Pendant ce temps, d'autres acteurs comme Alibaba et son modèle Qwen suivent la tendance. De plus, des modèles multimodaux comme Janus Pro émergent. Et le modèle YuE-s1-7B propose l'équivalent de Suno en OpenSource !
⏳Optimisation vs précision : un équilibre fragile
Toutefois, il faut garder en tête que ces optimisations se font au détriment de la précision ! Cela peut poser problème si l'objectif est d'atteindre l'AGI. Heureusement, il apparaît que la course à la taille des modèles n'est pas la solution ultime. Des approches comme celles des modèles o1, plus récemment o3 ou encore DeepSeek R1, qui cherchent plutôt à raisonner, comme le ferait un humain lorsqu'il réfléchit à un problème serait la suite de l'histoire. Mais cela implique davantage d'inférences et ainsi consommer tous les gains apportés par l'innovation à l'origine de ScaleAI.
Par ailleurs, DeepSeek R1 a amélioré le code de DeepSeek R1 par un facteur de 2... Le début de la Singularité ? Il est peut-être temps de guetter l'arrivée de voyageurs temporelle voulant arrêter cela 🙂
📡Un changement vers une IA on Edge
Si l'on prend du recul avec ce qu'a annoncé NVIDIA lors de sa KeyNote au CES 2025, on observe une transition vers un modèle où l'exécution des inférences se fait de plus en plus en local, "on edge", plutôt que dans le cloud. Que ce soit dans le mobile, la voiture, la maison, le travail ou encore les robots, cette évolution va démultiplier les usages en supprimant les barrières de coût à la requête.

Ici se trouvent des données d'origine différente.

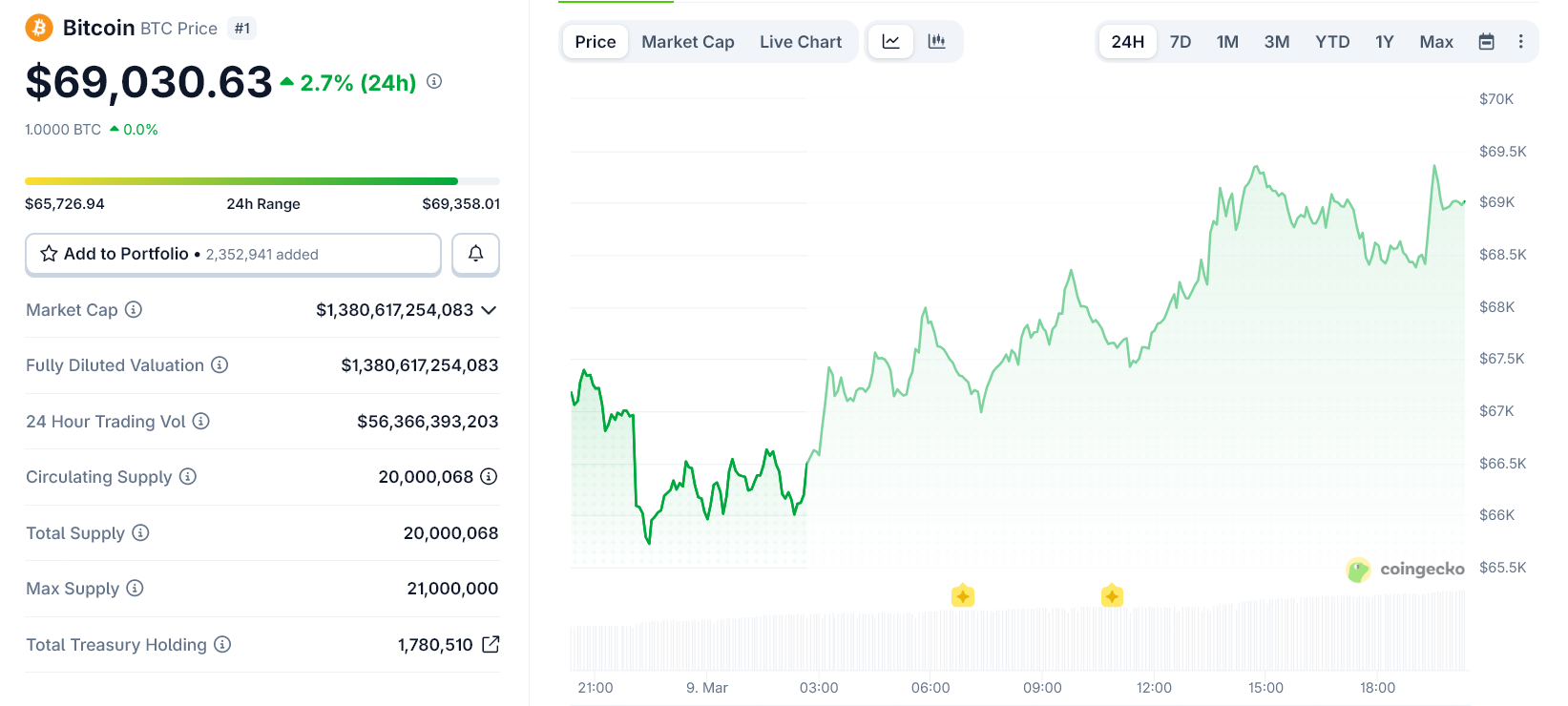
Task: Click info icon next to Market Cap
Action: (134, 309)
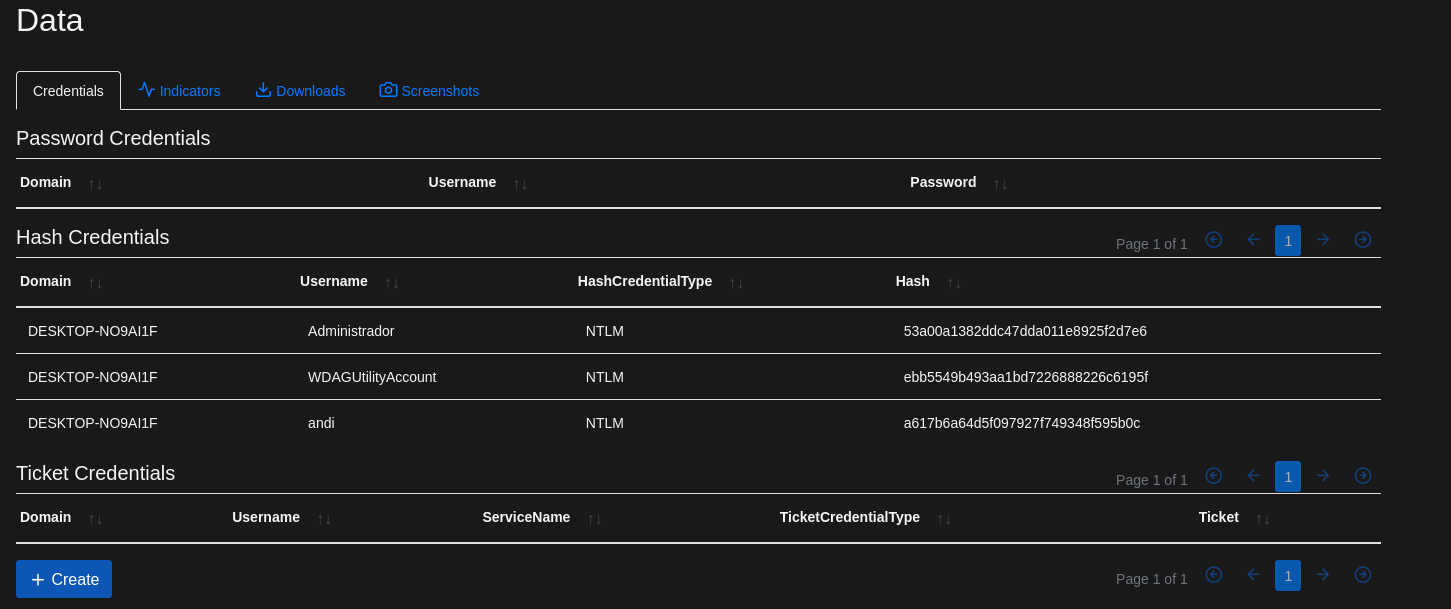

Cependant, cette approche risque d'avoir un impact écologique considérable et de soulever de nouveaux enjeux liés à l'exploitation des données, des flux et des infrastructures matérielles.
☠️Expertise as a service et culte du secret
Dans son article suivant, Ben Thompson propose une réflexion ultra intéressante sur l'avenir de l'IA en tant que fournisseur d'expertise as a service grâce à des mécaniques comme DeepSearch.
Demain, pour une question de plomberie, de médecine ou de droit, l'IA sera capable de synthétiser des volumes colossaux d'informations et d'en extraire une analyse intelligente et éclairée. Alors, pourquoi payer un expert ?
Si l'expertise devient une commodité accessible via l'IA, les spécialistes n'auront plus intérêt à partager leurs connaissances. Là où la diffusion du savoir était autrefois un levier de visibilité et de reconnaissance, elle pourrait désormais devenir un handicap, de la même manière qu'au début des années 2000, les moteurs de recherche ont relégué au second plan les auteurs d'articles au profit des plateformes d'agrégation.
L'avenir pourrait alors voir émerger un culte du secret, une valorisation accrue de la propriété intellectuelle (IP), des stratégies de désinformation et d'empoisonnement des IA... Bref, un retour 25 ans en arrière ?
🌟Take Aways
➡️ Les contraintes business ont permis une révolution économique sur l'entrainement et l'inférence des modèles.
➡️ Cependant, ces gains seront rapidement absorbés par l'évolution vers des modèles capables de raisonnement avancé.
➡️ L'IA se déplace progressivement vers une exécution locale "on edge", réduisant la dépendance au cloud.
➡️ Pendant que la Chine et les États-Unis innovent à grande vitesse, l'Europe reste spectatrice, commentant et payant pour des services développés ailleurs et subventionné par le Quatar...
➡️ Un véritable enjeux de la rémunération de l’expertise.